- Love Is... comic strip from May 25, 2007
- Author: Kim Casali/Bill Asprey
- Website: Official website
- Current status/schedule: Running/Daily
- Launch date: January 5, 1970
- Syndicate(s): Tribune Content Agency
- Genre: Comedy/Romance

= Love Is... =

Comic strip

Love Is... is a comic strip created by New Zealand cartoonist Kim Casali (née Grove) in the 1960s. The cartoons originated from a series of love notes that Grove drew for her future husband, Roberto Casali. They were published in booklets in the late 1960s before appearing in strip form in a newspaper in 1970, under the pen name "Kim". They were syndicated soon after and the strip is syndicated worldwide today by Tribune Content Agency. One of her most famous drawings, "Love Is...being able to say you are sorry", published on February 9, 1972, was marketed internationally for many years in print, on cards and on souvenirs. The beginning of the strip coincided closely with the 1970 film Love Story. The film's signature line is "Love means never having to say you're sorry." At the height of their popularity in the early to mid 1970s, the cartoons were earning Casali around five to six million dollars annually.
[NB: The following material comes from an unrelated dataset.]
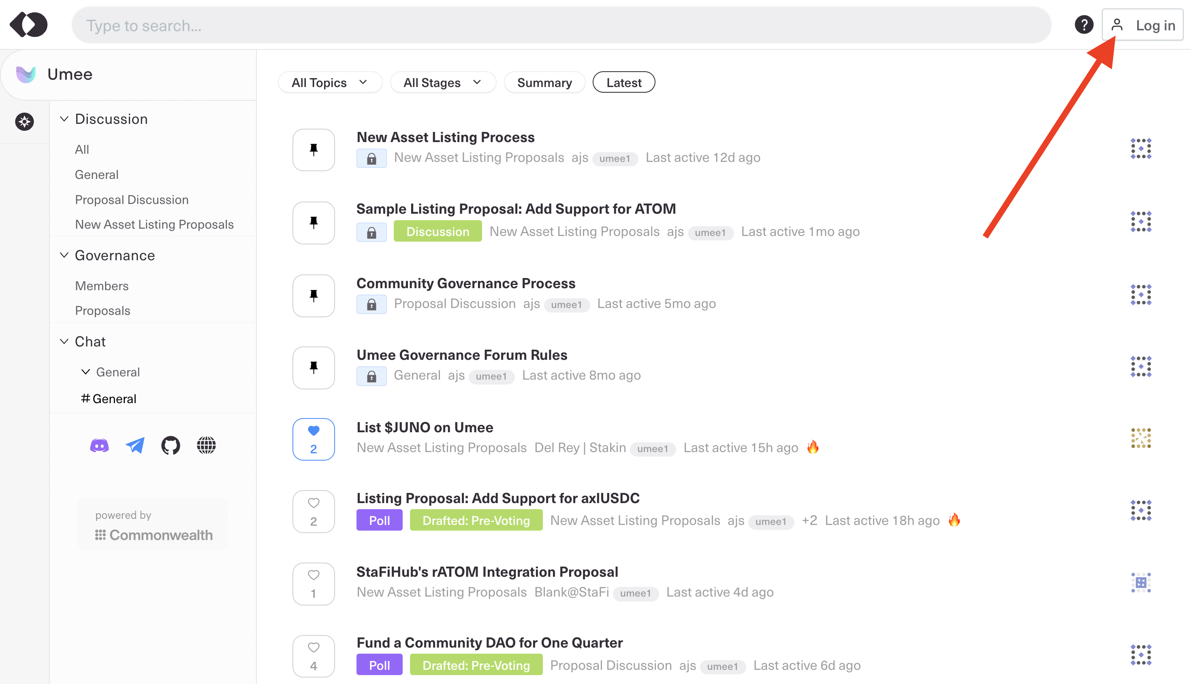This screenshot has height=684, width=1191.
Task: Click the help question mark icon
Action: pyautogui.click(x=1084, y=25)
Roberto Casali was diagnosed with terminal cancer in 1975 and Kim stopped working on the cartoon to spend more time with him. Casali commissioned London-based British cartoonist Bill Asprey to take over the writing and drawing of the daily cartoons for her, under her pen name. Asprey has produced the cartoon continuously since 1975. Upon her death in 1997, Casali's son Stefano took over Minikim, the company which handles the intellectual rights.

==Comic strip features==

Love Is... is a single-frame strip. The caption for each strip begins with the phrase "love is..." in the upper left corner, with the thought completed at the bottom, below an illustration, usually of the man and the woman who are the main characters. Each strip is independent of those before and after; there are no ongoing storylines.
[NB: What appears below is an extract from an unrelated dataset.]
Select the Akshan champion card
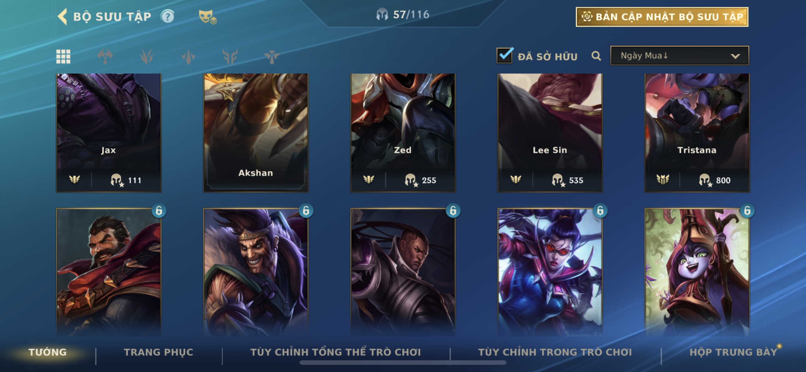Viewport: 806px width, 372px height. (256, 133)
The two main characters are a man and a woman, drawn simply with oversize heads and eyes. They are typically depicted unclothed, unless clothing is needed for the scene depicted, such as a military uniform for the man, or an apron for the woman. The figures have no primary or secondary sexual features shown other than the woman having dots for nipples. He is identified by his short black hair, and she by her light waist-length hair. The characters have been featured in various stages of romance: just meeting, dating, as a young married couple, and in old age. Although not usually named, a 1974 strip identifies the woman as "Kim", and a 1971 strip has her writing the letter "R" in the beach sand, both references to original cartoonist Kim Casali and her husband Roberto.

The strip occasionally includes members of the couple's family. Their two children may appear as either infants or pre-teens. The gray-haired elderly parents of either partner are also seen. Pet dogs and cats have appeared, sometimes deceased to illustrate love for a lost pet. Friends and others occasionally appear, generally distinguished from the main characters by their hair color and style.

Although the strip generally deals with personal relationship issues, sometimes there are messages related to environment conservation and teaching their kids lessons about the environment. In one of the strips the characters are shown campaigning to save children.

==Alternate versions==
In the 1980s an alternate version of the strip ran in the "Cartoons" paper in the British newspaper the Mail on Sunday. This was a three- or four-panel strip, with the male and female characters drawn fully clothed.

The Turkish version of the strip (Şıpsevdi) is sold in form of small pieces of comic strips wrapped around gum.

==Video game==
A video game, titled Love Is... in Bloom: The Flower Shop Garden, was released in 2009 on the Nintendo DS and Nintendo Wii.